* [Work required] For this exercise, write each entry below out precisely and omit the pictures.

─── Input ───

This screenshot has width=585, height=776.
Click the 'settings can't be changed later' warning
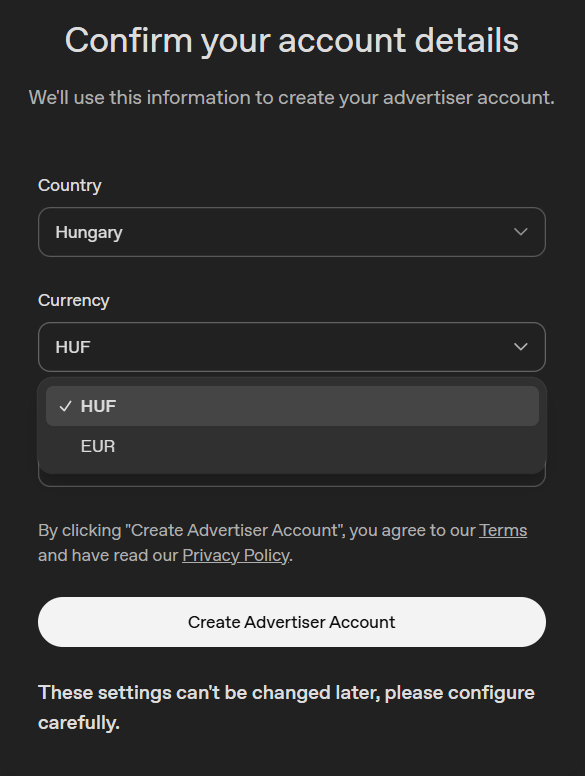[286, 707]
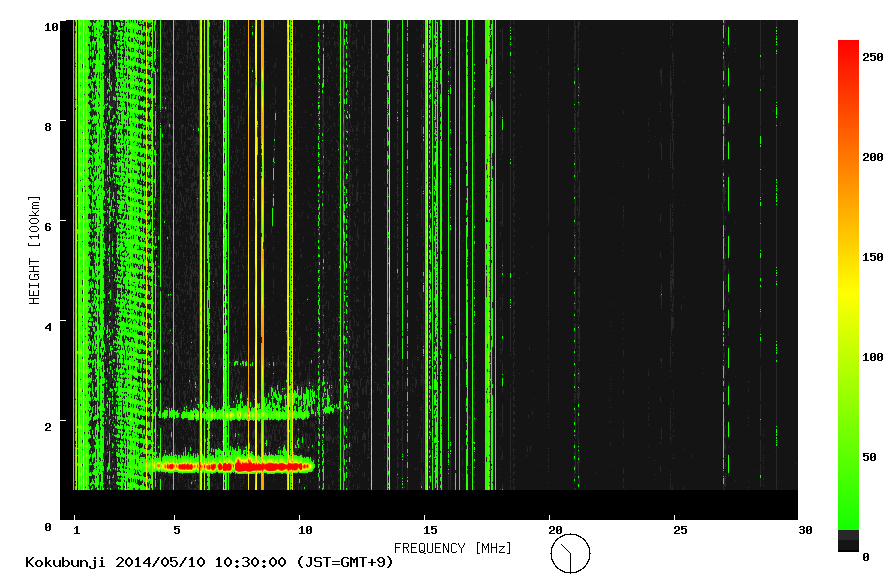Click the 2014/05/10 date in the caption
Viewport: 888px width, 580px height.
tap(155, 562)
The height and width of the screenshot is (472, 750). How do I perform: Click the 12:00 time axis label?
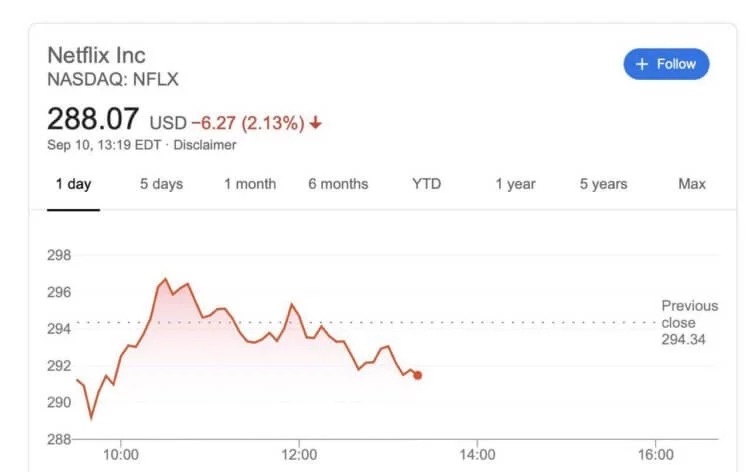(299, 453)
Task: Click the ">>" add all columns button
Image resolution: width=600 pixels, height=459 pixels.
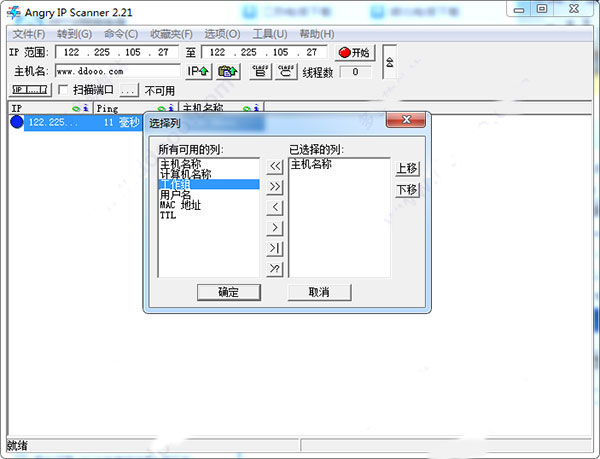Action: click(275, 186)
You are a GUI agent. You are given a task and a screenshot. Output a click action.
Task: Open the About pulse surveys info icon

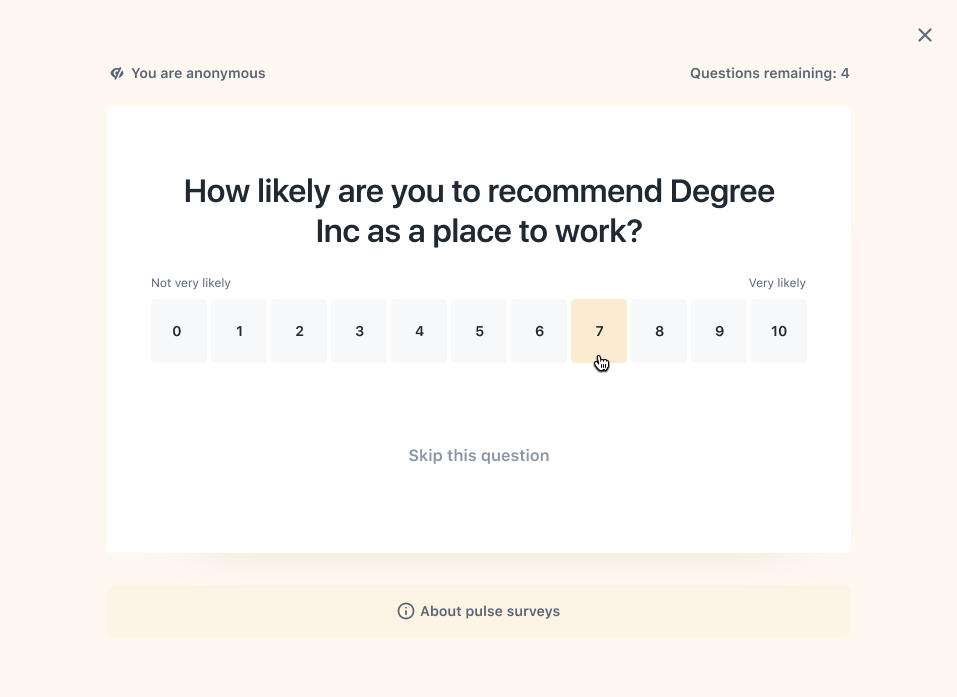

───

* [Solution for this problem]
This screenshot has width=585, height=776.
Click the 'settings can't be changed later' warning
[286, 707]
Click the 2014/05/10 date in the caption
Viewport: 888px width, 580px height.
tap(155, 562)
The height and width of the screenshot is (472, 750). How do I perform: Click the 12:00 time axis label?
(299, 453)
Task: Click the ">>" add all columns button
Image resolution: width=600 pixels, height=459 pixels.
Action: click(275, 186)
You are a GUI agent. You are given a task and a screenshot. Output a click action.
Task: Open the About pulse surveys info icon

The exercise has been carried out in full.